### [TASK DETAILS]
Please return each record below exactly, with nothing left out.

### [RECORDS FOR PROCESSING]
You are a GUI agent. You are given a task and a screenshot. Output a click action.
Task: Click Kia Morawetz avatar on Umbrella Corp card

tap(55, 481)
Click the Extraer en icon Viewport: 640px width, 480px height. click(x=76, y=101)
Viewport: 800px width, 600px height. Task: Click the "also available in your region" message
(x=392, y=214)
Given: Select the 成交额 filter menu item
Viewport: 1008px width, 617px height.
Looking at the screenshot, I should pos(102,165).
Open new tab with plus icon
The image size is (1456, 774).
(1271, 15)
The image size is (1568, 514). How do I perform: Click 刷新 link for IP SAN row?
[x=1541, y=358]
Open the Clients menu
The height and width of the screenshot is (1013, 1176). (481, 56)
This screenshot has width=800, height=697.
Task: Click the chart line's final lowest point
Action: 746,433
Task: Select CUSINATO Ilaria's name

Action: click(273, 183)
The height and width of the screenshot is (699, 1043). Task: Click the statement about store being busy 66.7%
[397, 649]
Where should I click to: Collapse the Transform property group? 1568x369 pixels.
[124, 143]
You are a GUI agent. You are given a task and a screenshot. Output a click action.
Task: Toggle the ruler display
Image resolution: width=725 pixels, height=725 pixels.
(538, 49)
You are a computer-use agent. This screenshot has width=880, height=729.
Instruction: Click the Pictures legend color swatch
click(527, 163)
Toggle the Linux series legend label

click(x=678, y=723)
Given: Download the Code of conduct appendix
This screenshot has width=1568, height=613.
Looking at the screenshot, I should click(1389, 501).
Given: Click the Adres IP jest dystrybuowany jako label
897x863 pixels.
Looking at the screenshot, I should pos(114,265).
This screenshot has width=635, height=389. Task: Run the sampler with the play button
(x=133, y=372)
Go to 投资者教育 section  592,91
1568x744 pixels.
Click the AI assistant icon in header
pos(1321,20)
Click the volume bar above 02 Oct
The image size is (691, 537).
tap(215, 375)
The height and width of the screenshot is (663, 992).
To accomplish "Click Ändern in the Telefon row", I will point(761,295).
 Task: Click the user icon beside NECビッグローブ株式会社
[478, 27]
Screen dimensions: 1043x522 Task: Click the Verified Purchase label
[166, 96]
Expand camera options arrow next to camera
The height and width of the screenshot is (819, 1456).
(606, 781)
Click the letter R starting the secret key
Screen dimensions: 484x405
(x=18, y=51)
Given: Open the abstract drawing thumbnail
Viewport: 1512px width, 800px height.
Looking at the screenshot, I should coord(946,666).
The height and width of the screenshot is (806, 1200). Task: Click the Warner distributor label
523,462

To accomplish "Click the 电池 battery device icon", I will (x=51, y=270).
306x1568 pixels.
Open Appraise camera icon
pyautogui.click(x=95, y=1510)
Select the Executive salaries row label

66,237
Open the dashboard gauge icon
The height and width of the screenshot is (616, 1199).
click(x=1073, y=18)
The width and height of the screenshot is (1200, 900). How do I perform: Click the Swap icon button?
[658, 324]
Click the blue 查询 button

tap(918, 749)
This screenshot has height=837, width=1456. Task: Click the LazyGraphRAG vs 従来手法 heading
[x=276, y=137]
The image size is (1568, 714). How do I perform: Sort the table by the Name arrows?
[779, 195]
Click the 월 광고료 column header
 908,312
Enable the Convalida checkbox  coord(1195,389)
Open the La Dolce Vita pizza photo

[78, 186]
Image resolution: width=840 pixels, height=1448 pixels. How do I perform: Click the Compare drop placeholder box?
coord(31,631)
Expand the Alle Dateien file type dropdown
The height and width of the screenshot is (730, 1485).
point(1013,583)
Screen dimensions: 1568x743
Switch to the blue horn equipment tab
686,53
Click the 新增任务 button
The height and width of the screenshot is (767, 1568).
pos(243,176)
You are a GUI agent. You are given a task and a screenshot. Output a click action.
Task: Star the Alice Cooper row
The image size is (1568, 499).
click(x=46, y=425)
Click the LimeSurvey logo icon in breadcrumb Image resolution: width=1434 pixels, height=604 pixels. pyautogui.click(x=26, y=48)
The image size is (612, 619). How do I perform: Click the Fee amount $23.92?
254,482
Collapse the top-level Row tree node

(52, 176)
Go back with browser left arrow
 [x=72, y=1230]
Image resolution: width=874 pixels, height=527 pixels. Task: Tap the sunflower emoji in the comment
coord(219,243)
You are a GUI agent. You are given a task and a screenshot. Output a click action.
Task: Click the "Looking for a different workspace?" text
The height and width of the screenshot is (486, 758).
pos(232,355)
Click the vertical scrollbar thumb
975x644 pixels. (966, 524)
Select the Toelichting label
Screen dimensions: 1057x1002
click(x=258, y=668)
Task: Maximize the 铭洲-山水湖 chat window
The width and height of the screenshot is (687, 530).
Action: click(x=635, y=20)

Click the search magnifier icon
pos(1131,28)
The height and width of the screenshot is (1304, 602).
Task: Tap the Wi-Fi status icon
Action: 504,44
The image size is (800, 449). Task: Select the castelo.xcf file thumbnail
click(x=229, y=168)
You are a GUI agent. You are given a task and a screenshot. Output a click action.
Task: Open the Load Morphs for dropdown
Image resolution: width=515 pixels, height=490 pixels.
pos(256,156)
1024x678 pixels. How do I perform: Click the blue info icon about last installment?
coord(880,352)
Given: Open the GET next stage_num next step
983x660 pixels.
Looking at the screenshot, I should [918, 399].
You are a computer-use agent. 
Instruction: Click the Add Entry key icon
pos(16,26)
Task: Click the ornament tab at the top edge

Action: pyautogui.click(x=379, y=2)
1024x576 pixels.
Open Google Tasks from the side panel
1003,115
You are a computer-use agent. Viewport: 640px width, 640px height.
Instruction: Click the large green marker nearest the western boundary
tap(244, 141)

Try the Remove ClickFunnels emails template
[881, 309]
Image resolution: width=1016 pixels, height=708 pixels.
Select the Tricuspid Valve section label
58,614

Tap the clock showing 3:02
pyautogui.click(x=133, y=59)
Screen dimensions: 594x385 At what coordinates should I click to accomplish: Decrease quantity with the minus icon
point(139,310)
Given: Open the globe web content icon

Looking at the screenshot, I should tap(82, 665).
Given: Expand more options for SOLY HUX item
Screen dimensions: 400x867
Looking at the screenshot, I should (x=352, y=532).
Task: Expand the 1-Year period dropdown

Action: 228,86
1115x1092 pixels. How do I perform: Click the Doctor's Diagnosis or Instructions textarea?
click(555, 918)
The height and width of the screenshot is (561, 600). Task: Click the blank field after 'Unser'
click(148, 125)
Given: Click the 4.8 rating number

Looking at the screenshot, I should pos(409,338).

### [OUTPUT BELOW]
You are a GUI agent. You are given a task and a screenshot. Output a click action.
Task: Click Kia Morawetz avatar on Umbrella Corp card

tap(55, 481)
Click the Extraer en icon Viewport: 640px width, 480px height. click(x=76, y=101)
Viewport: 800px width, 600px height. Task: Click the "also available in your region" message
(x=392, y=214)
Given: Select the 成交额 filter menu item
Viewport: 1008px width, 617px height.
Looking at the screenshot, I should pos(102,165).
Open new tab with plus icon
The image size is (1456, 774).
(1271, 15)
The image size is (1568, 514). How do I perform: Click 刷新 link for IP SAN row?
[x=1541, y=358]
Open the Clients menu
The height and width of the screenshot is (1013, 1176). (481, 56)
This screenshot has width=800, height=697.
Task: Click the chart line's final lowest point
Action: 746,433
Task: Select CUSINATO Ilaria's name

Action: click(273, 183)
The height and width of the screenshot is (699, 1043). Task: Click the statement about store being busy 66.7%
[397, 649]
Where should I click to: Collapse the Transform property group? 1568x369 pixels.
[124, 143]
You are a GUI agent. You are given a task and a screenshot. Output a click action.
Task: Toggle the ruler display
Image resolution: width=725 pixels, height=725 pixels.
(538, 49)
You are a computer-use agent. This screenshot has width=880, height=729.
Instruction: Click the Pictures legend color swatch
click(527, 163)
Toggle the Linux series legend label

click(x=678, y=723)
Given: Download the Code of conduct appendix
This screenshot has width=1568, height=613.
Looking at the screenshot, I should click(1389, 501).
Given: Click the Adres IP jest dystrybuowany jako label
897x863 pixels.
Looking at the screenshot, I should pos(114,265).
This screenshot has width=635, height=389. Task: Run the sampler with the play button
(x=133, y=372)
Go to 投资者教育 section  592,91
1568x744 pixels.
Click the AI assistant icon in header
pos(1321,20)
Click the volume bar above 02 Oct
The image size is (691, 537).
tap(215, 375)
The height and width of the screenshot is (663, 992).
To accomplish "Click Ändern in the Telefon row", I will point(761,295).
 Task: Click the user icon beside NECビッグローブ株式会社
[478, 27]
Screen dimensions: 1043x522 Task: Click the Verified Purchase label
[166, 96]
Expand camera options arrow next to camera
The height and width of the screenshot is (819, 1456).
(606, 781)
Click the letter R starting the secret key
Screen dimensions: 484x405
(x=18, y=51)
Given: Open the abstract drawing thumbnail
Viewport: 1512px width, 800px height.
Looking at the screenshot, I should coord(946,666).
The height and width of the screenshot is (806, 1200). Task: Click the Warner distributor label
523,462

To accomplish "Click the 电池 battery device icon", I will (x=51, y=270).
306x1568 pixels.
Open Appraise camera icon
pyautogui.click(x=95, y=1510)
Select the Executive salaries row label

66,237
Open the dashboard gauge icon
The height and width of the screenshot is (616, 1199).
click(x=1073, y=18)
The width and height of the screenshot is (1200, 900). How do I perform: Click the Swap icon button?
[658, 324]
Click the blue 查询 button

tap(918, 749)
This screenshot has height=837, width=1456. Task: Click the LazyGraphRAG vs 従来手法 heading
[x=276, y=137]
The image size is (1568, 714). How do I perform: Sort the table by the Name arrows?
[779, 195]
Click the 월 광고료 column header
 908,312
Enable the Convalida checkbox  coord(1195,389)
Open the La Dolce Vita pizza photo

[78, 186]
Image resolution: width=840 pixels, height=1448 pixels. How do I perform: Click the Compare drop placeholder box?
coord(31,631)
Expand the Alle Dateien file type dropdown
The height and width of the screenshot is (730, 1485).
point(1013,583)
Screen dimensions: 1568x743
Switch to the blue horn equipment tab
686,53
Click the 新增任务 button
The height and width of the screenshot is (767, 1568).
pos(243,176)
You are a GUI agent. You are given a task and a screenshot. Output a click action.
Task: Star the Alice Cooper row
The image size is (1568, 499).
click(x=46, y=425)
Click the LimeSurvey logo icon in breadcrumb Image resolution: width=1434 pixels, height=604 pixels. pyautogui.click(x=26, y=48)
The image size is (612, 619). How do I perform: Click the Fee amount $23.92?
254,482
Collapse the top-level Row tree node

(52, 176)
Go back with browser left arrow
 [x=72, y=1230]
Image resolution: width=874 pixels, height=527 pixels. Task: Tap the sunflower emoji in the comment
coord(219,243)
You are a GUI agent. You are given a task and a screenshot. Output a click action.
Task: Click the "Looking for a different workspace?" text
The height and width of the screenshot is (486, 758).
pos(232,355)
Click the vertical scrollbar thumb
975x644 pixels. (966, 524)
Select the Toelichting label
Screen dimensions: 1057x1002
click(x=258, y=668)
Task: Maximize the 铭洲-山水湖 chat window
The width and height of the screenshot is (687, 530).
Action: click(x=635, y=20)

Click the search magnifier icon
pos(1131,28)
The height and width of the screenshot is (1304, 602).
Task: Tap the Wi-Fi status icon
Action: 504,44
The image size is (800, 449). Task: Select the castelo.xcf file thumbnail
click(x=229, y=168)
You are a GUI agent. You are given a task and a screenshot. Output a click action.
Task: Open the Load Morphs for dropdown
Image resolution: width=515 pixels, height=490 pixels.
pos(256,156)
1024x678 pixels. How do I perform: Click the blue info icon about last installment?
coord(880,352)
Given: Open the GET next stage_num next step
983x660 pixels.
Looking at the screenshot, I should [918, 399].
You are a computer-use agent. 
Instruction: Click the Add Entry key icon
pos(16,26)
Task: Click the ornament tab at the top edge

Action: pyautogui.click(x=379, y=2)
1024x576 pixels.
Open Google Tasks from the side panel
1003,115
You are a computer-use agent. Viewport: 640px width, 640px height.
Instruction: Click the large green marker nearest the western boundary
tap(244, 141)

Try the Remove ClickFunnels emails template
[881, 309]
Image resolution: width=1016 pixels, height=708 pixels.
Select the Tricuspid Valve section label
58,614

Tap the clock showing 3:02
pyautogui.click(x=133, y=59)
Screen dimensions: 594x385 At what coordinates should I click to accomplish: Decrease quantity with the minus icon
point(139,310)
Given: Open the globe web content icon

Looking at the screenshot, I should tap(82, 665).
Given: Expand more options for SOLY HUX item
Screen dimensions: 400x867
Looking at the screenshot, I should (x=352, y=532).
Task: Expand the 1-Year period dropdown

Action: 228,86
1115x1092 pixels. How do I perform: Click the Doctor's Diagnosis or Instructions textarea?
click(555, 918)
The height and width of the screenshot is (561, 600). Task: Click the blank field after 'Unser'
click(148, 125)
Given: Click the 4.8 rating number

Looking at the screenshot, I should pos(409,338).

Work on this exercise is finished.